Publicado anualmente desde 2002, o ranking leva em conta o grau de liberdade de que gozam os jornalistas, através de uma série de indicadores.

Segundo a RSF, a ausência de mecanismos de proteção nacional para jornalistas em perigo, somada à corrupção desenfreada no país, tornam a tarefa dos jornalistas ainda mais difícil. “O panorama da mídia continua altamente concentrado, especialmente em torno de grandes famílias industriais, muitas vezes perto da classe política”, avalia a organização.

22 mortes

O Brasil já soma pelo menos 22 jornalistas assassinados por razões diretamente relacionadas com o seu trabalho desde 2012. Na maioria dos casos registrados pela RSF, os jornalistas, radialistas, blogueiros e outros profissionais da mídia foram assassinados quando trabalhavam cobrindo e investigando temas relacionados à corrupção, à ordem pública e ao crime organizado, em especial nas pequenas e médias cidades do país.
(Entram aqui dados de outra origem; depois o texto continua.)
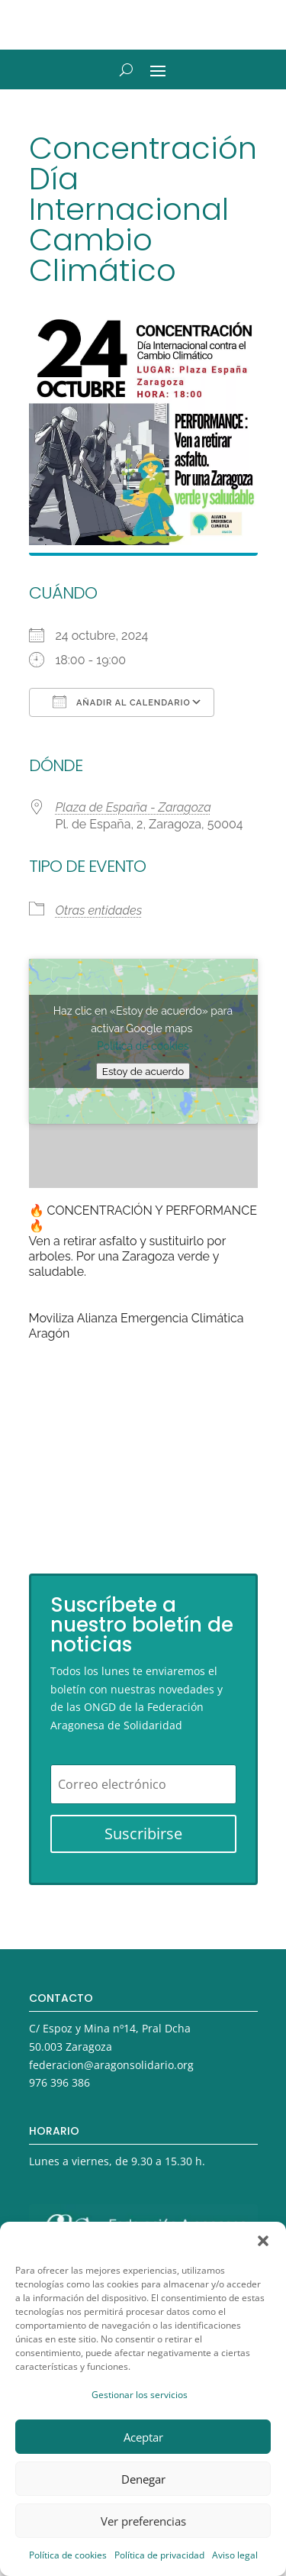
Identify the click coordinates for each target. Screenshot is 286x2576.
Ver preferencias (143, 2521)
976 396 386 (59, 2082)
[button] (263, 2240)
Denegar (143, 2479)
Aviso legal (235, 2555)
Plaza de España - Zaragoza (133, 807)
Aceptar (143, 2437)
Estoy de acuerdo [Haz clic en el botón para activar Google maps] (143, 1071)
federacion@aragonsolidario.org (111, 2065)
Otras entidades (99, 910)
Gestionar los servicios (140, 2394)
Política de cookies (68, 2555)
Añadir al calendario (122, 702)
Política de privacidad (159, 2555)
“Este aumento do número de assassinatos, perceptível a partir de 2010, infelizmente não é a única ameaça iminente contra a integridade física dos jornalistas. Os principais eventos de 2013 foram marcados por um clima de violência generalizada. Repórteres que cobriam os protestos tornaram-se alvos de rotina das forças de segurança, fisicamente atacados ou arbitrariamente colocados sob custódia. Essa tendência continuou durante as manifestações que acompanharam a Copa do Mundo realizada no país [Brasil] em 2014”, afirma a RSF.
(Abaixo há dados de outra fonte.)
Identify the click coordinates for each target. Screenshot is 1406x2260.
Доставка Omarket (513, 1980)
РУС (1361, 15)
De acordo com dados da Abraji (Associação Brasileira de Jornalismo Investigativo), entre maio de 2013 e setembro de 2016 foram contabilizados 300 casos de agressões a jornalistas durante a cobertura das manifestações. Policiais, guardas municipais, guardas legislativos e seguranças privados foram responsáveis por 224 violações.

Além de agressões com cassetete, foram registrados casos de ataques com bombas de gás, bombas de efeito moral, balas de borracha, spray de pimenta e atropelamentos com viaturas e motocicletas. Também houve registros de ameaças, destruição de equipamento e detenção. Além dos 224 ataques à imprensa protagonizados por agentes de segurança, houve 75 ocasiões em que os agressores foram manifestantes.

Polarização

Segundo a RSF, a forte polarização política do país também tem contribuído para reforçar a insegurança dos jornalistas durante os protestos nas ruas de grandes cidades, pois os profissionais são insultados por manifestantes, que os associam diretamente às linhas editoriais dos principais meios de comunicação que eles representam.
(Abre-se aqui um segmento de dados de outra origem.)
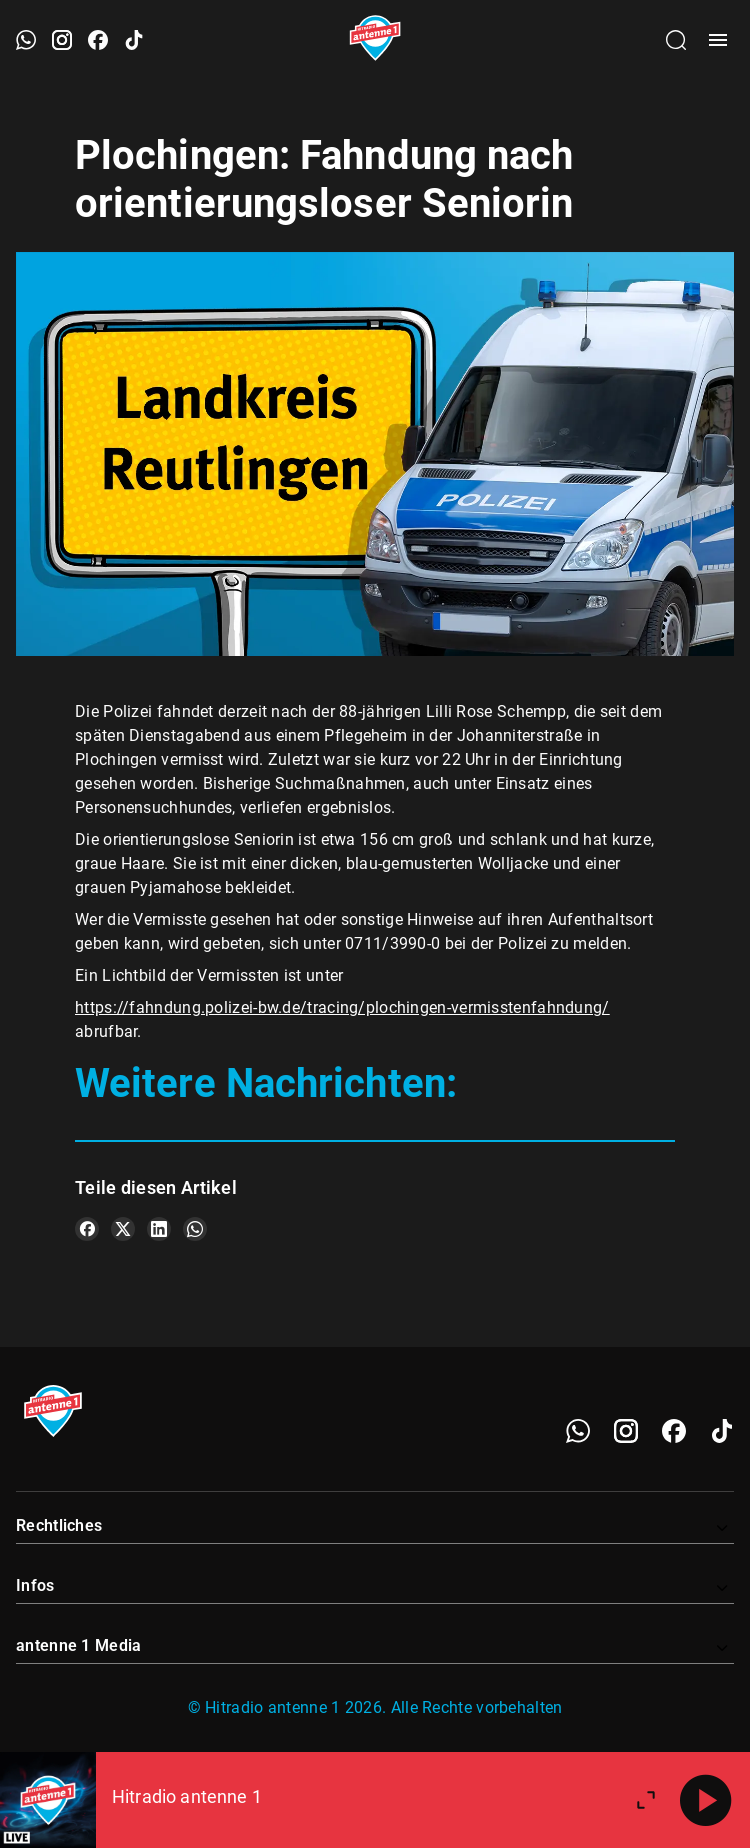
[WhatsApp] (578, 1431)
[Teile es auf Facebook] (87, 1229)
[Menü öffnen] (718, 40)
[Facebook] (674, 1431)
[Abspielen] (706, 1800)
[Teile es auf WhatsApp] (195, 1229)
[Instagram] (626, 1431)
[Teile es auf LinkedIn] (159, 1229)
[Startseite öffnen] (375, 40)
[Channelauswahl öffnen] (676, 40)
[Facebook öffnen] (98, 40)
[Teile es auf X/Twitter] (123, 1229)
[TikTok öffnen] (134, 40)
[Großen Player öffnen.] (646, 1800)
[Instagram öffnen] (62, 40)
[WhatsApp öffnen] (26, 40)
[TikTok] (722, 1431)
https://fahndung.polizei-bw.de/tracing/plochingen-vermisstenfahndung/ (342, 1007)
O Brasil, entre 2015 e 2016, caiu cinco posições no Ranking Mundial de Liberdade de Imprensa, ficando na 104ª posição. A melhor colocação obtida na série histórica aconteceu em 2002, quando o Brasil ficou em 54º colocado entre 134 países. Apesar da queda, o Brasil ficou melhor colocado que países como o México (149ª), a Venezuela (139ª), a Colômbia (134ª) e o Paraguai (111ª).

A Finlândia foi o país melhor colocado do ranking, seguido por Países Baixos, Noruega, Dinamarca e Nova Zelândia. Nos últimos lugares, estão a Síria, na 177ª posição; seguida por Turcomenistão (178ª); Coreia do Norte (179ª); e Eritreia (180ª).

A tendência apresentada pelo mapa este ano mostra um clima generalizado de medo e tensão. Tendo em conta os índices regionais, a Europa continua a ser a área onde a mídia é mais livre. O Norte da África e o Oriente Médio continuam a ser as regiões onde os jornalistas estão mais sujeitos à violência.

OEA

Desde 2013 que as ruas das cidades brasileiras têm sido palco dos mais diversos tipos de manifestações. Sempre a PM (Polícia Militar) está presente. No entanto, nem sempre a PM aparece da mesma forma nessas ocasiões. Em alguns casos, os policiais tiram selfies com os manifestantes. Em outros, as passeatas terminam com jatos d´água e bombas de efeito moral.

Levando em conta esses fatos, a polícia brasileira tem “caráter discriminatório”, baseado na “expressão ideológica” de um ou outro grupo de manifestantes, segundo a análise do relator especial para a liberdade de expressão na comissão interamericana de Direitos Humanos da OEA (Organização dos Estados Americanos), o uruguaio Edson Lanza, 47, que esteve no Brasil em setembro para uma série de consultas sobre direitos civis infringidos no âmbito de manifestações.